Thursday, December 29, 2005
Its cold and rainy today so I got the seed order together. Or at least most of it. I am still waiting on the Seed Saver's Exchange catalog to catch up with me. They always have interesting heirloom varieties no one else has.
But the main order is done for the most part. Need to double check that we are not forgetting anything important and than add up the damage and write checks and send the forms to their appropriate places. It's a small order this year maybe around $200 to $250. But last year we did a huge order and still have a lot of seed left over that will work just fine.
Now we have to start thinking about the perennials that need to be looked into. We need to order and plant before April or May:
strawberries (200+ plants)
asparagus (250 plants)
raspberries (100 plants)
blackberries (100 plants)
fruit trees (peach, pear, apple, saskatoons, pawpaw. Several of each)
grapes (1/4 acre)
rhubarb (100 plants)
Pretty big order but if the weather cooperates and we can get a bit of help we should be able to get everything on the list in this spring.
After lunch prepped a bunch of apples for drying. Had to peel the skin from each one than cut out the cores and slice them into thin slices, removing any brown spots (which there were a lot of on many of the apples), put the slices into lemon water than after letting the fruit soak for at least 15 minutes into the dehydrator. Added a lot of material to the compost.

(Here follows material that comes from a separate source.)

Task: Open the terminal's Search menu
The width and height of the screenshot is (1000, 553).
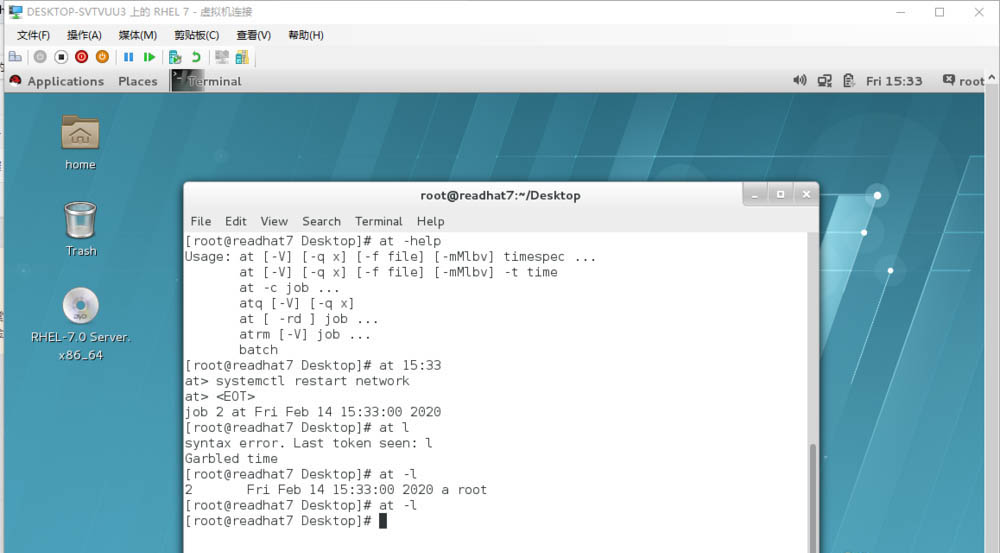Action: (321, 221)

After the apples were put into the dehydrator Eugene went on to cut up even more apples for apple sauce and now those are being turned into mush because of heat. later on I will get out the Victorio and separate the skin and seeds from the good stuff and turn the rough cut apples into apple sauce. I will add brown sugar, cinnamon to taste and let the flavors meld for a bit over low heat and than get out the canner, clean up some jars and lids and can the sauce. Unless I decide to freeze it instead which means getting many quart yogurt containers really clean and than ladling the sauce into them and putting them into a freezer.